Sunday, April 22, 2012

With Giroux, Flyers just play "follow the leader"

Peter Laviolette called him the best player in the world.

Kimmo Timonen said he was the best player in the league right now.

Danny Briere, no playoff slouch himself, called his first shift "the sign of a great leader."

Yes, Claude Giroux brought his A game for the series clincher against the favored Penguins, and it was something to behold.

This surely isn't the first or only paean to Giroux that you'll read following the Flyers' first round victory. Trust me when I say that every last word is more than deserved. There is something about watching greatness blossom, about seeing potential fulfilled to its utmost, that provokes an almost visceral emotional reaction. That's what we watched through the first six games of these playoffs.

In a series that featured reigning best-player-in-the-world Sidney Crosby and likely 2012 MVP Evgeni Malkin, it is no small feat that Giroux was the best player on the ice, every time he was on the ice. But perhaps even more impressive than his dazzling individual performance was the way that Giroux seemed to bring his teammates to another level.
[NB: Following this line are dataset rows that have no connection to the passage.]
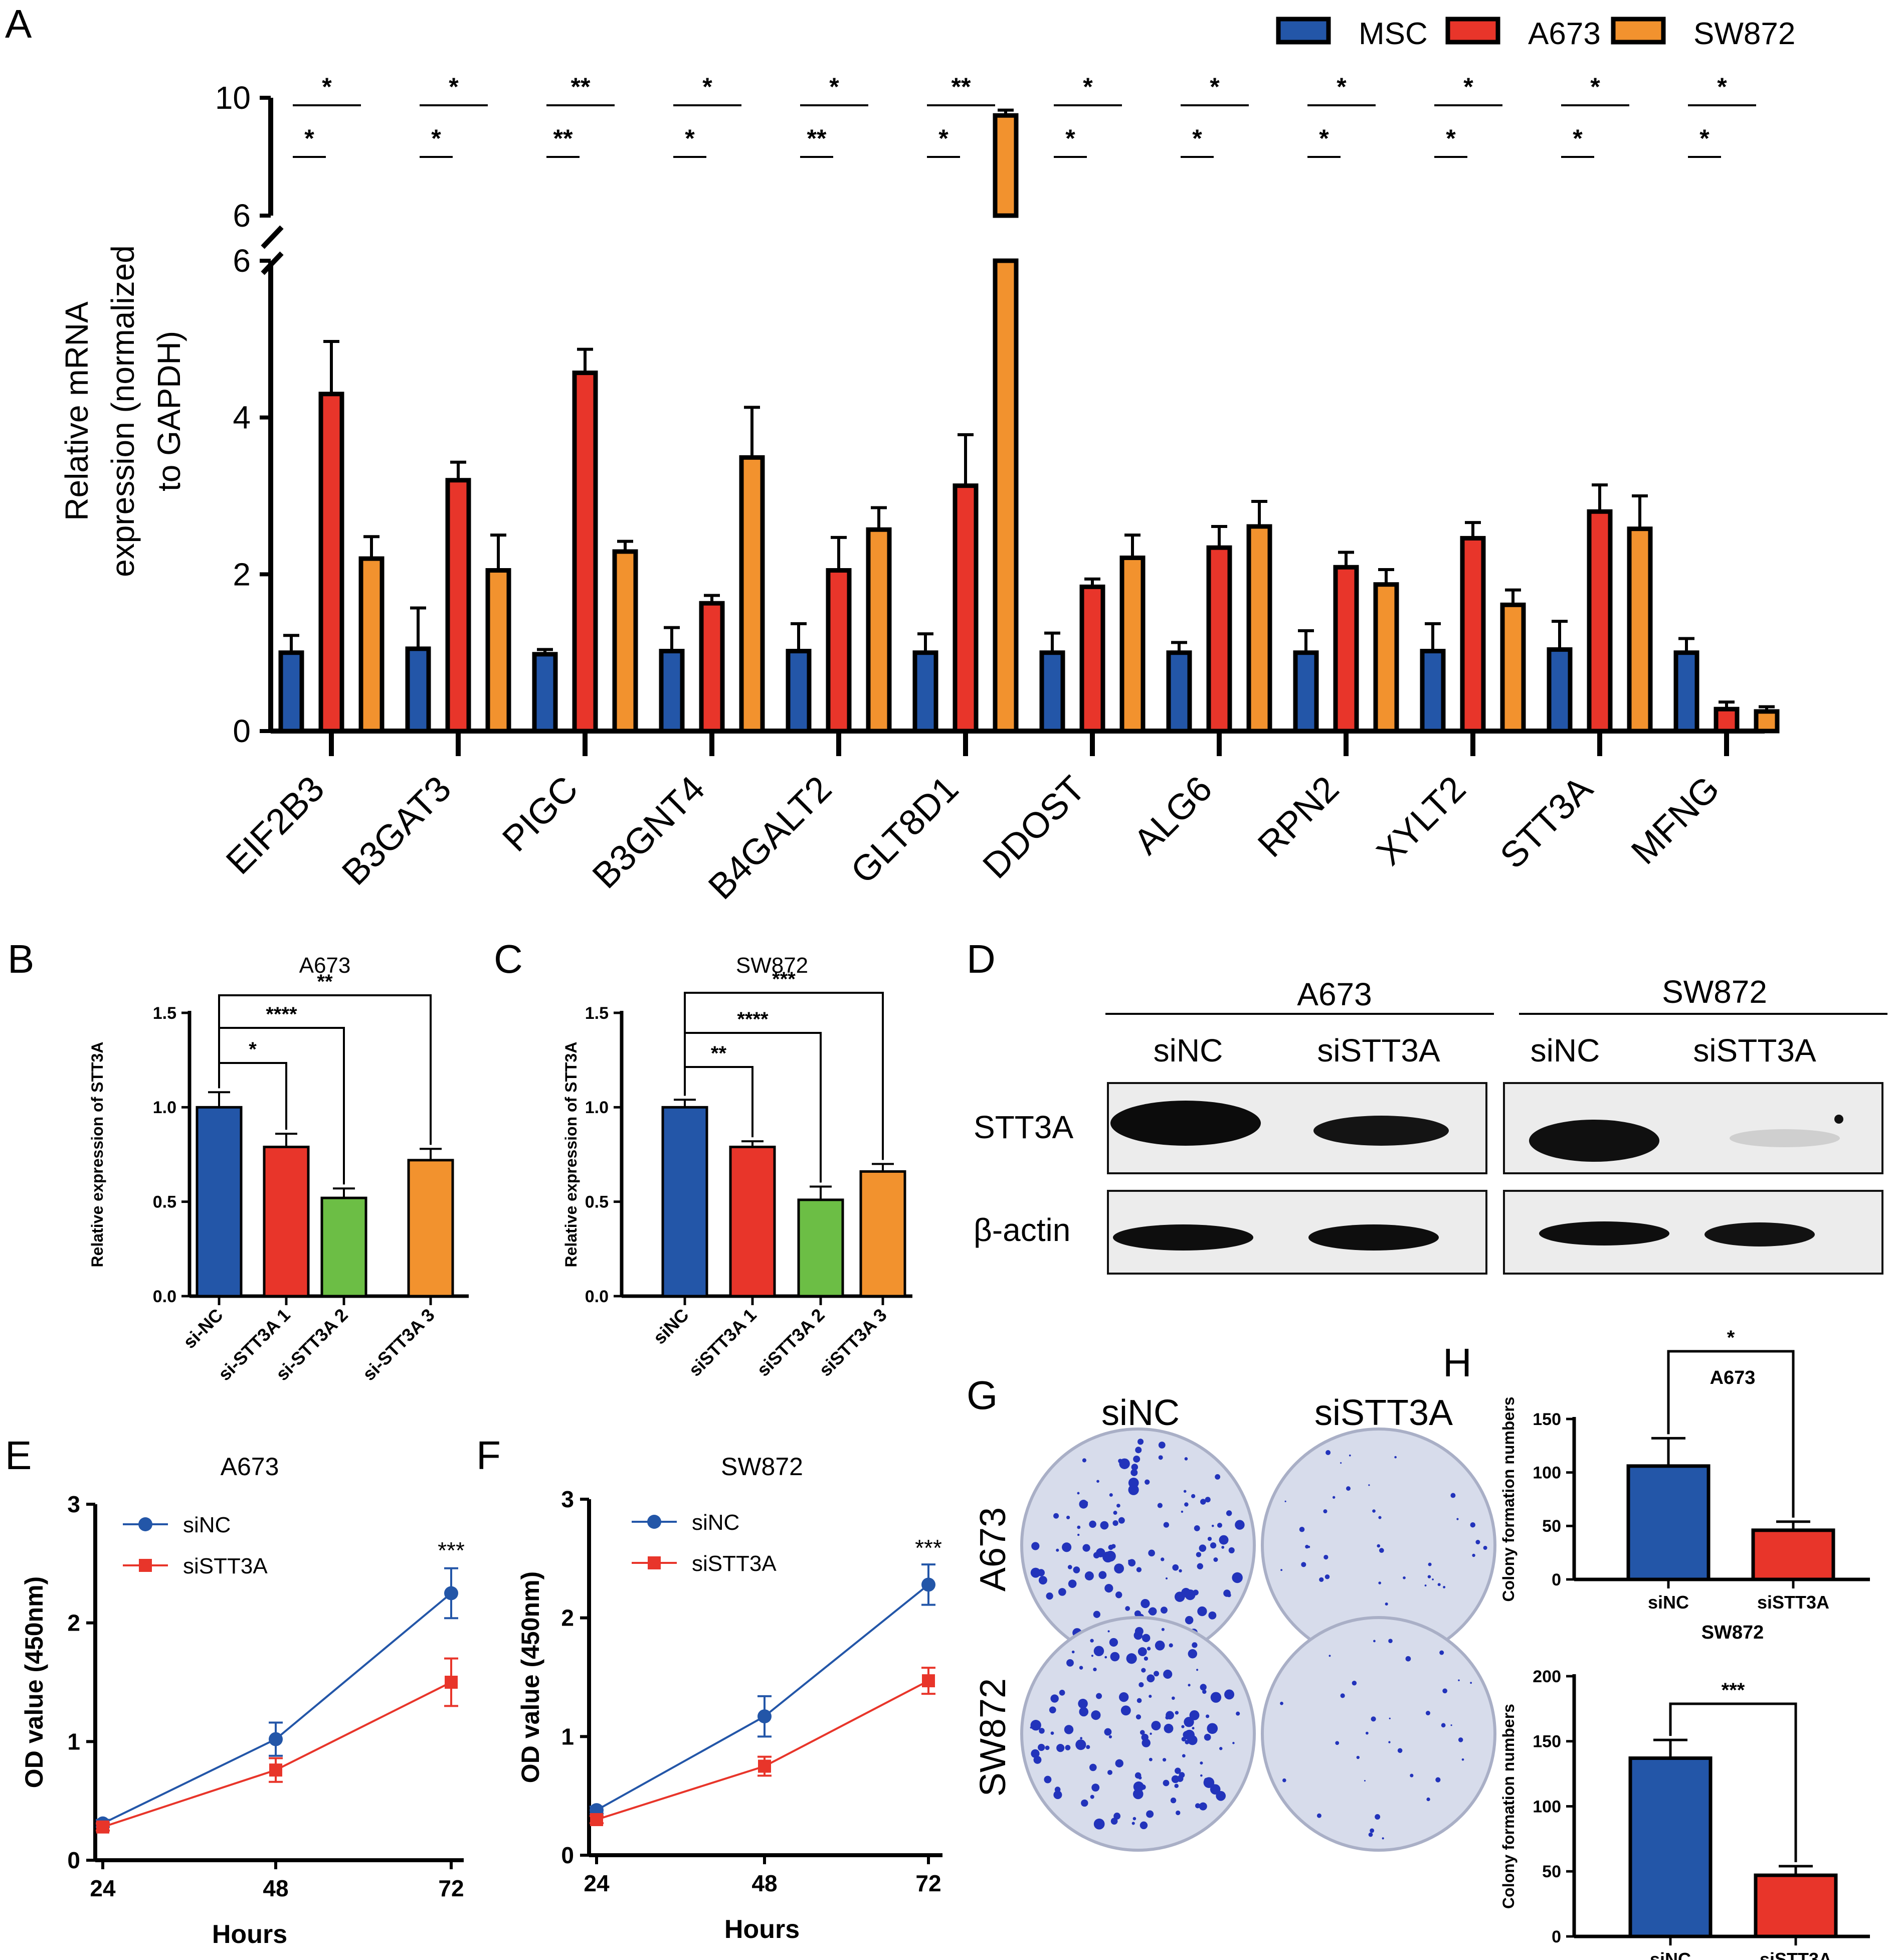 This screenshot has height=1960, width=1895. I want to click on blot-condition-label: siSTT3A, so click(1754, 1050).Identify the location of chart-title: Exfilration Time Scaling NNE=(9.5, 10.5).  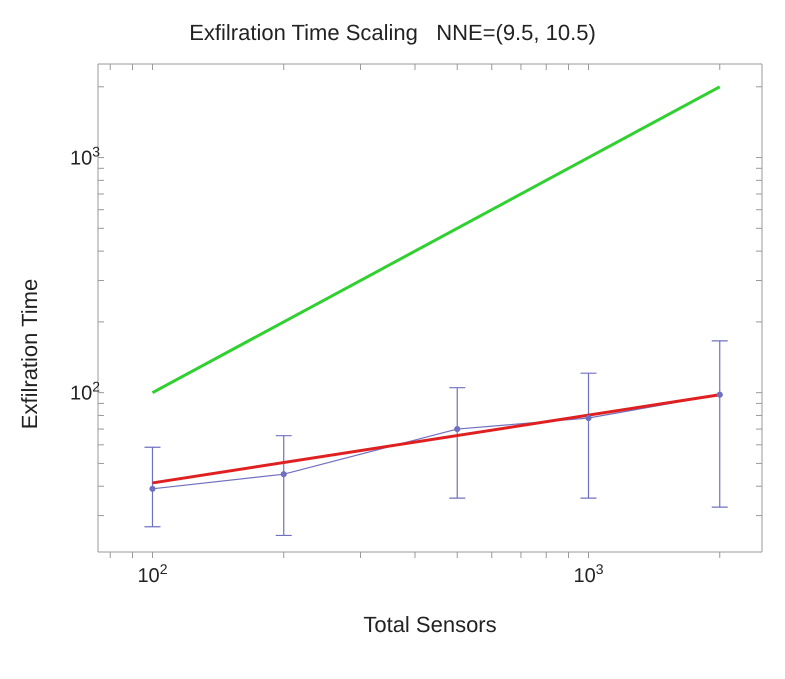
(392, 33).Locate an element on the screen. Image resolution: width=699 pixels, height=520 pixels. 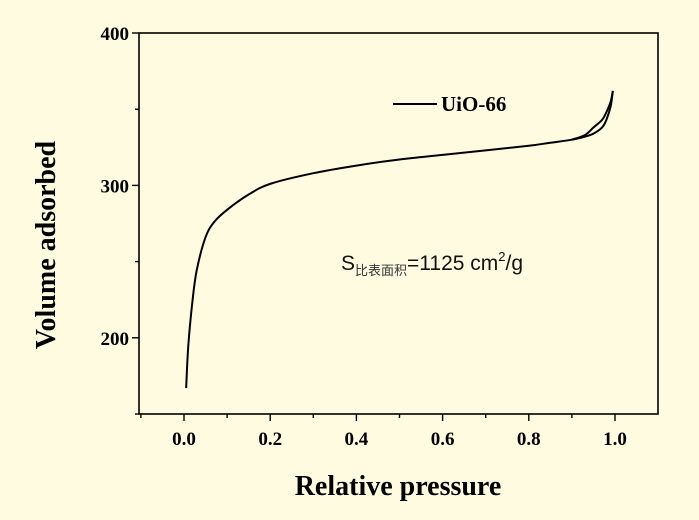
legend-label-uio-66: UiO-66 is located at coordinates (474, 104).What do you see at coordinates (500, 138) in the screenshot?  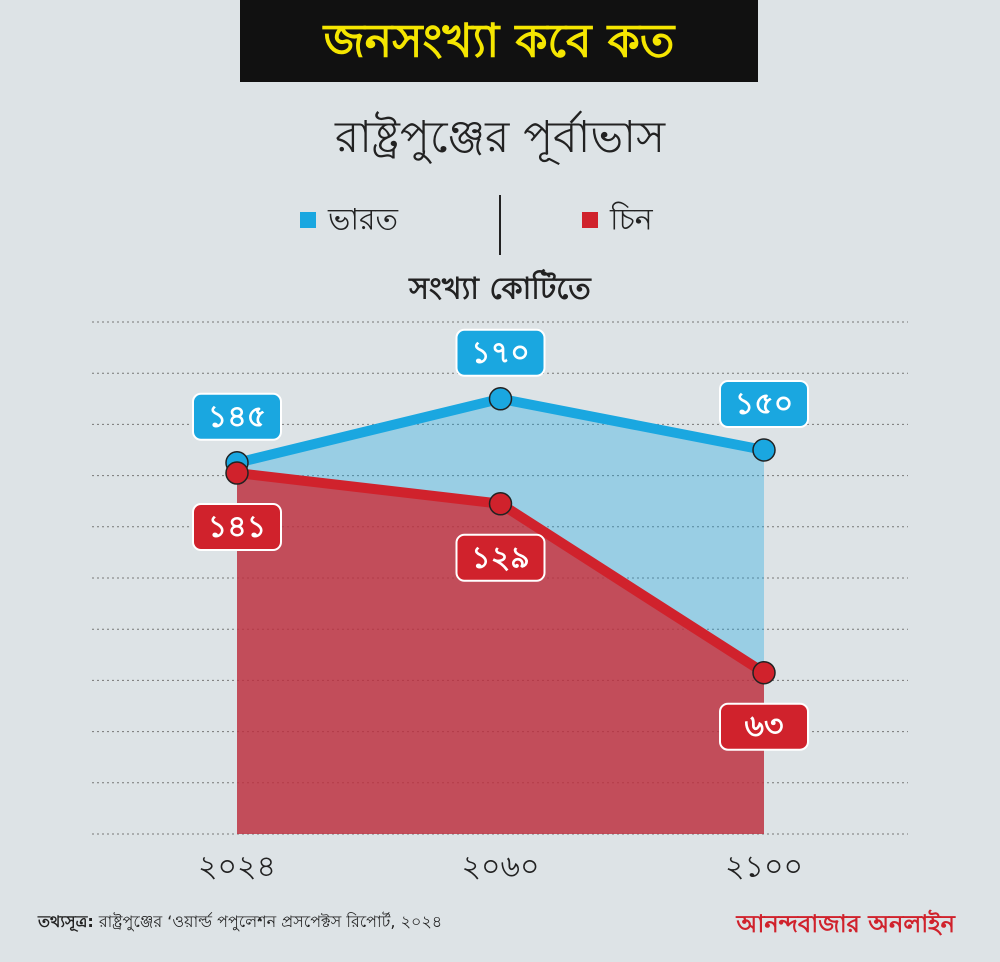 I see `chart-subtitle: রাষ্ট্রপুঞ্জের পূর্বাভাস` at bounding box center [500, 138].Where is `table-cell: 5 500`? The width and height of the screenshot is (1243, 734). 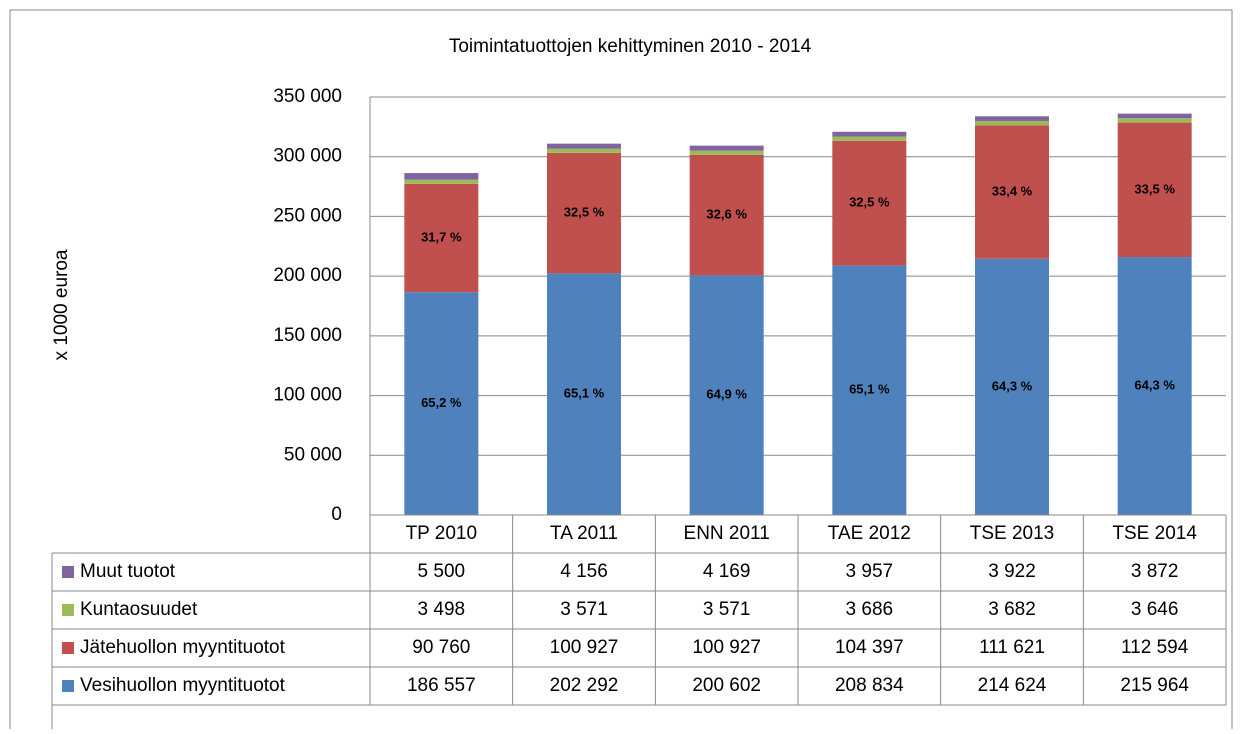 table-cell: 5 500 is located at coordinates (442, 572).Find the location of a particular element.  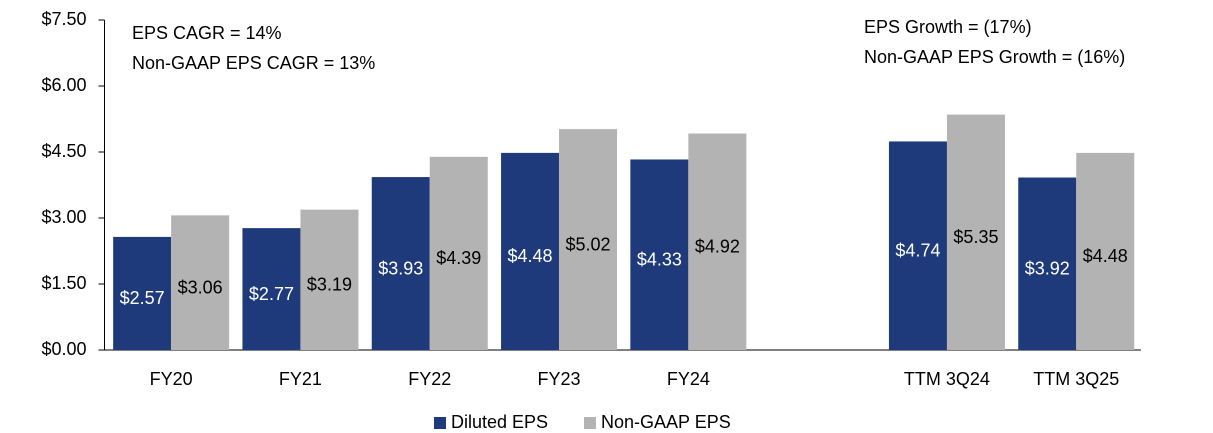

He asked Laviolette to let him take the opening faceoff, and told Briere to watch his first shift. Within 32 seconds, he had leveled Sidney Crosby and scored his league-high sixth playoff goal. The tone was set.

From there, the Flyers played game six with conviction, confidence, and intensity. This from a team that was threatening to blow a 3-0 series lead to an extremely dangerous Penguins squad. Giroux wouldn't let that happen.

Laviolette and Scott Hartnell have both mentioned Giroux's level of competitiveness and will to win, and how it's among the best they've ever seen. That showed in spades in the Penguins series, as Giroux repeatedly imposed his will with both his physicality and his deft scoring touch. That performance, the kind that can only be delivered by a player with the complete package, clearly trickled down to his teammates.

After the game, Jim Jackson called Giroux's performance the best he has seen in his 18 years in the Flyers' broadcast booth. Better than Eric Lindros in 1997. Better than Keith Primeau in 2004. And better than Danny Briere in 2010.

It's been years since the Flyers have had a leader of Giroux's caliber, a player who can simultaneously be the best player on the ice and also set the tone for his team. It's a role that Mike Richards could never quite grow completely into, and which Chris Pronger couldn't stay healthy enough to assume.

This series marked Giroux's absolute ascension to that position. It wasn't his first dominating playoff performance--after all, he had 38 points in 40 career playoff games prior to this season--but it was the first one in which he clearly took the lead and dictated the tempo for the rest of the team.

Giroux doesn't wear the "C" yet, but you have to imagine that it'll adorn his jersey starting next season, particularly if Pronger is unable to return healthy. He's proven so far in these playoffs that he's more than worthy of the honor.

You get the sense that it's going to be a long time before he gives it up. You get the sense that there's an MVP-caliber season--or two, or three--in those soft hands and quick wrists. And you get the sense that no matter how this postseason ends, it won't be Giroux's last crack at a Stanley Cup.